What’s cooking with the Food Hero?
FUNFARE - Ricky Lo (The Philippine Star) - November 15, 2019 - 12:00am

Coming for a tummy-filling visit tomorrow, Nov. 16, is Fil-Chino culinary artist Anton Amoncio, 2016 Food Hero winner in the Asian Food Channel (AFC’s) and Food Network’s search for Asia Pacific’s best new culinary talent and screen personality.

Since he won, Anton has hosted on-air and web episodes of AFC’s original production Home Cooked Asia: Philippines, a series that showcases authentic home-style Filipino fare made simple.

Aside from gracing the largest lifestyle event of the year, TLC Festival 2019, the first Filipino chef ambassador to represent traditional Filipino food in Canada will also talk about Cruise The World where he embarks on a luxurious trip, making his way to experience the best cuisines of coastal wonderlands, one of which is the Philippines. 

Here’s Anton in an e-mail interview with The STAR:

How has life been since you won Food Hero in Asia Pacific’s best new culinary talent search in 2016?

“It opened a lot of doors for me both on and off the camera and it’s just great experience. Yeah, forever grateful.”

Which three Filipino food featured in Home Cooked Asia: Philippines have been a hit among your audience or viewers?

“That’s a tough one but I would say tinola, caldereta and of course, adobo.”

When and from whom did you inherit your love for cooking?

“It started when I was seven and a half, around eight. It’s my grandmother who influenced me to become a chef.”

Aside from tinola, what kind of Filipino food did you grow up on?

“I grew up in a Filipino-Chinese household, which is not where I would say –– in the Philippines, because we have a lot of Filipino-Chinese communities here, but I grew up in a household where our adobo has ginger and a ton of eggs. Kinda like the Taiwanese-style eggs. So, it kinda opened my eyes into different flavor profiles, I would say, at the very onset. And my grandmother loves to play around with food as well. Everything she puts out in the kitchen is her own recipe so that reached into my cooking style right now. Filipino-Chinese cuisine growing up.”

From there, what can you say is your favorite comfort food?

“Oh, my grandma’s tinola. Hands down.”

What complicated Filipino dish is the hardest to simplify?
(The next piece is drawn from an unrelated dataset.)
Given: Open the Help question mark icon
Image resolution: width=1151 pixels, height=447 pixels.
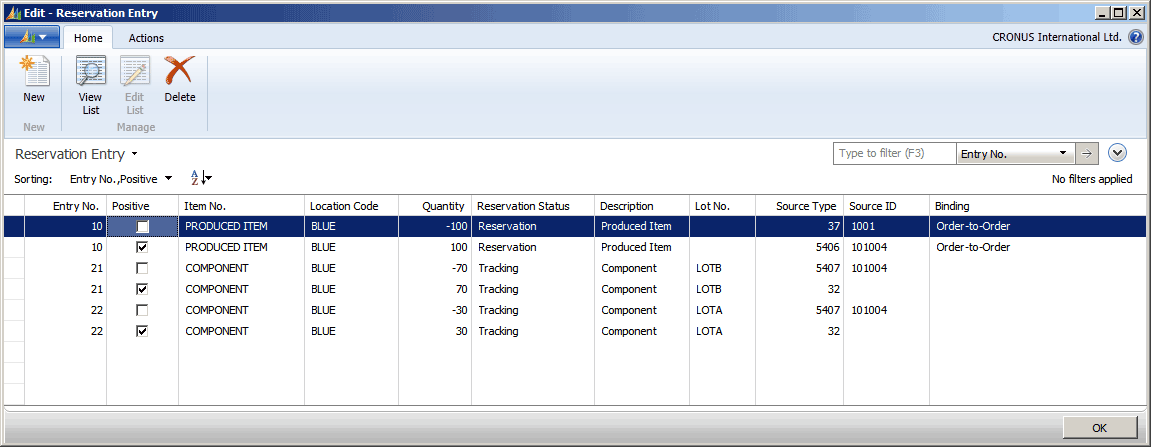Looking at the screenshot, I should point(1136,38).
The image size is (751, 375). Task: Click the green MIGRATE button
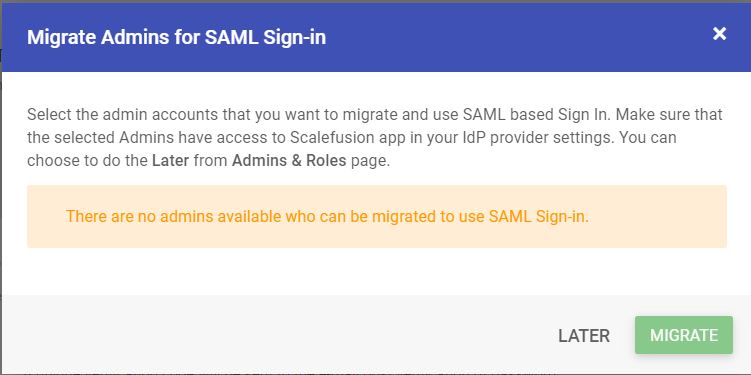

“Oh, that is a tough one. For me, simplifying a dish is something I want to avoid because the beauty of cooking Filipino food comes from appreciating not just how it looks and tastes afterwards, but it is in the presentation ’cause there’s so much history going on behind that. Let’s say with our adobo, the reason why we make it as such is because back in the day, we don’t have a lot of refrigeration and we just wanna preserve our chicken and having that mindset coming inside the kitchen, it allows you for ­— you know, you cook without any shortcuts. That’s just something I wanna avoid.”

How do you prepare food for diabetics?

“Here’s the thing, my grandpa had diabetes and what I try to avoid is sugary ingredients that would trigger a reaction. I wanna avoid that. But I would prepare, green and leafy vegetables, ’cause that pretty much helps, and fatty fishes. Eggs are good, too. That’s pretty much it. I just avoid sugary food in general.”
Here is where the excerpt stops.